Brickbeard I'll retry posting the one you tried to post:

Name: Whitestar
Gender: Tom
Age: 3
Nickname: Leader
Species: Tabby
Mate: None
Kits: None
Inventory: A healing herb
Bio: Escaped the shelter while I had my chance
House: Deep Forest
Currently at: Deep Forest clearing
"I will act as leader AND medicine cat until we have an actual medicine cat."
For anyone who's interested, here's a list of all the herbs and what use they have:
Adder Bark: Used to treat toothaches.
Beech Leaves: Used to carry other herbs in.
Blackberry Leaves: Used in a pulp to ease the swelling of bee stings.
Borage Leaves: Used to treat fevers and help queens produce milk.
Burdock Roots: Used to treat cuts, especially rat bites.
Burnet: Used as a traveling herb to keep up strength.
Catchweed: The burrs are put a cat's pelt where poltices are to stop it the poltice from being rubbed off without hurting the skin.
Catmint/Catnip: Used to treat blackcough, whitecough, and greencough, or to relax a cat.
Celandine: Juice is trickled into the eye to treat ailments there.
Chamomile: Used to calm cats and give them physical strength.
Chervil: Used to treat infected wounds, while the root is used to cure a bellyache.
Chickweed: When there is no Catmint available, this is a good second choice.
Cob Nuts: Used to attract prey out of its burrows in leaf-bare.
Cobwebs: Commonly used to stop bleeding.
Coltsfoot: Used to treat kitcough.
Comfrey Root: Used in a poultice for healing broken bones or a wrenched claw.
Daisy Leaves: Used to take away pain in aching joints.
Dandelion: Leaves are chewed and used as a pain killer.

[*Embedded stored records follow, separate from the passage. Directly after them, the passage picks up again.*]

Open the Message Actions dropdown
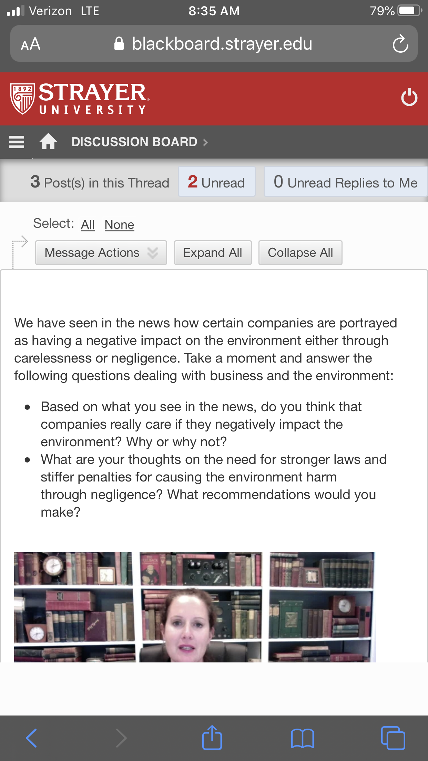pos(101,253)
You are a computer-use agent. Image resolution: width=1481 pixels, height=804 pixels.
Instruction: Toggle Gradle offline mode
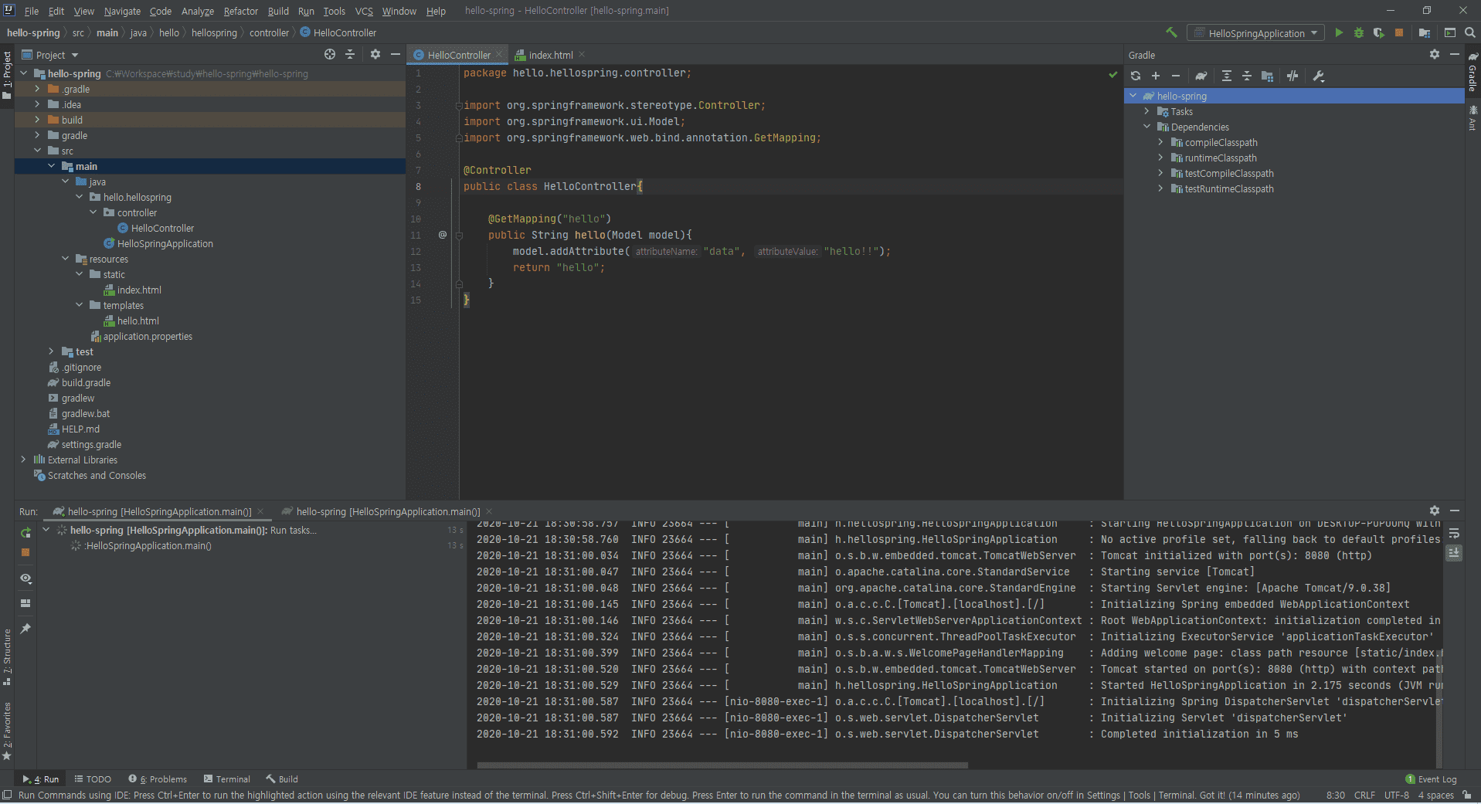[1292, 76]
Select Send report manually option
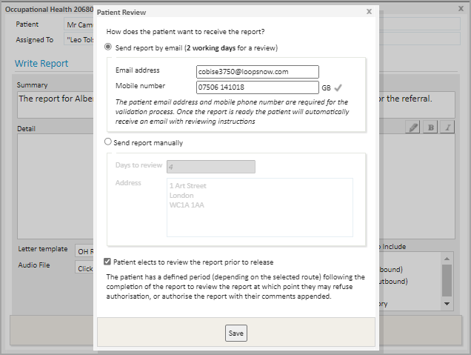This screenshot has height=355, width=471. [109, 142]
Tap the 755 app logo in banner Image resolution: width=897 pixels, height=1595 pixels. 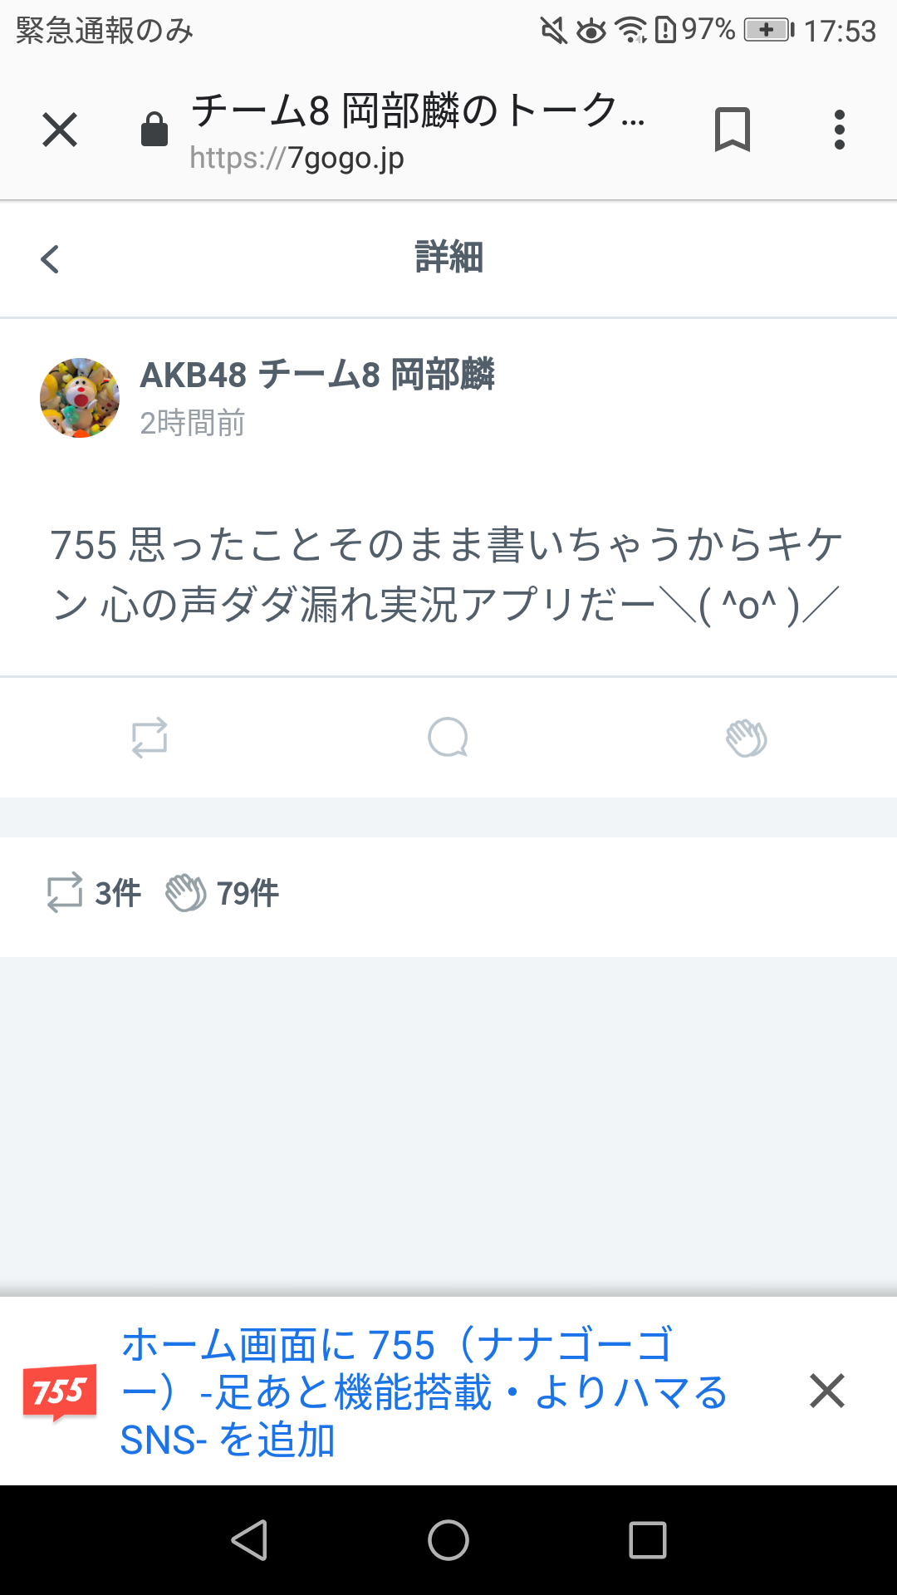click(59, 1392)
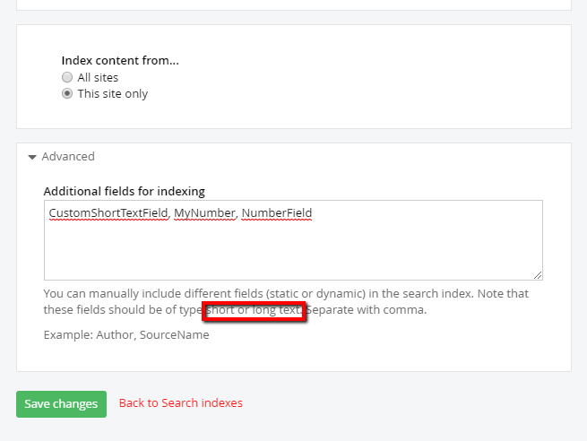Click the Save changes button

click(62, 404)
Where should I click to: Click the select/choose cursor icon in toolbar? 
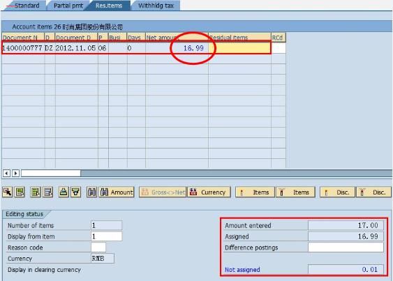click(x=8, y=192)
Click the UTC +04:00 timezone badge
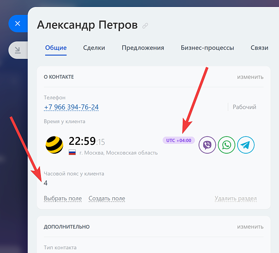 179,140
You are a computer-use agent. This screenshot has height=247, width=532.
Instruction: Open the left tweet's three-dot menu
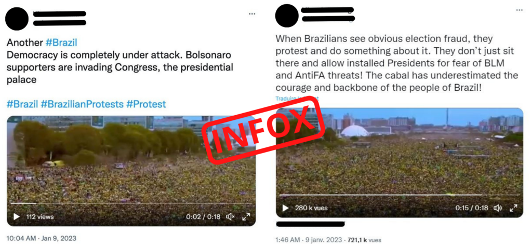click(x=252, y=14)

Death Berries: A poisonous berry, can kill a cat with a single berry.
Dock Leaves: Used to make a cat's coat slippery, also to soothe sore pads.
Fennel: Stalks are broken; the juice inside them are used to ease hip pain.
Feverfew: Used to cool feverish cats and to treat head pains.
Foxglove Seeds: Tiny, poisonous black seeds that can get mixed up with poppy seeds.
Goldrod: Used in a poultice to treat aching joints and stiffness.
Heather Flower: Makes swallowing easier and sweetens herbal mixtures.
Honey: Used to soothe cats that had too much smoke in their lungs.
Horsetail: The sap in it can be used in combination with cobwebs to stop bleeding
Ivy Leaf: Used to wrap herbs in.
Juniper Berries: Used to relax a cat.
Mallow Leaves: Used to soothe a belly ache.
Marigold: Used for dressing wounds and healing an infection.
Mouse Bile: Used to get rid of ticks. Especially used on elders.
Needle Leaves: Used to treat swelling.
Nightshade: As poisonous as Death Berries.
Oak Leaf: Used to stop infection from settling in.
Parsley: Used to stop a queen from producing milk after her kit(s) dies. Also used to cure belly aches.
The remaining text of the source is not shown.